-- START INPUT ROWS --

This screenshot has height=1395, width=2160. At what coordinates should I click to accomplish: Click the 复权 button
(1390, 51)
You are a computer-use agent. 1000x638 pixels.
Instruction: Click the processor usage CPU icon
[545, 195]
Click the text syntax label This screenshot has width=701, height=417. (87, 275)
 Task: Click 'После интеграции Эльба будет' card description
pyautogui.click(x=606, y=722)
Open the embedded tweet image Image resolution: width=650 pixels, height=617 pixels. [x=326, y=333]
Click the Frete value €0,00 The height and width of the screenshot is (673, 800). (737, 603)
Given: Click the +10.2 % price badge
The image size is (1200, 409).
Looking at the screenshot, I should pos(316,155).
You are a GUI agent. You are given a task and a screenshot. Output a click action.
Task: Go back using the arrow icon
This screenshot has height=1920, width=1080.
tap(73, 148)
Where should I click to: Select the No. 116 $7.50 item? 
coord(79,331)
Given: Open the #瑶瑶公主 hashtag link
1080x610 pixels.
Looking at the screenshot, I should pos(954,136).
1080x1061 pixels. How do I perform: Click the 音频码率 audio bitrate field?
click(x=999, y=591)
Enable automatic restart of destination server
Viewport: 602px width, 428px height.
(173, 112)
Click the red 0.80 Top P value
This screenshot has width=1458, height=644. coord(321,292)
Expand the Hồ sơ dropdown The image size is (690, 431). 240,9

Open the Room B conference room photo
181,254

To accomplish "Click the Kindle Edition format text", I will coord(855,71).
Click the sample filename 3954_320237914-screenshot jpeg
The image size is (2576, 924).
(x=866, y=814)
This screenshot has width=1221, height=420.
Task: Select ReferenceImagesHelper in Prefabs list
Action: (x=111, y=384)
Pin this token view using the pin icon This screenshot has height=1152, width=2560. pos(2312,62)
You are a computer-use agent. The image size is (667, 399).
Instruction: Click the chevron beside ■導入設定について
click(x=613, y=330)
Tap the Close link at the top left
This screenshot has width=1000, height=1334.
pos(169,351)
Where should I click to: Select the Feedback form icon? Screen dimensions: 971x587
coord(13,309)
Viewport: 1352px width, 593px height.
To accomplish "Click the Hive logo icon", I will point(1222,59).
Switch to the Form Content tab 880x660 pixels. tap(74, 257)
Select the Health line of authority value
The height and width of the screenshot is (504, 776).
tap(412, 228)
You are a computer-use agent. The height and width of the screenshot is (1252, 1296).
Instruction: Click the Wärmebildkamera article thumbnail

-- END INPUT ROWS --

GOAL
Find every line in the rows above that contains the word "Where", and copy each of those lines in full. Case counts.

THE COMPLETED TASK
Where should I click to: Select the No. 116 $7.50 item? 
Where should I click to: Select the Feedback form icon? Screen dimensions: 971x587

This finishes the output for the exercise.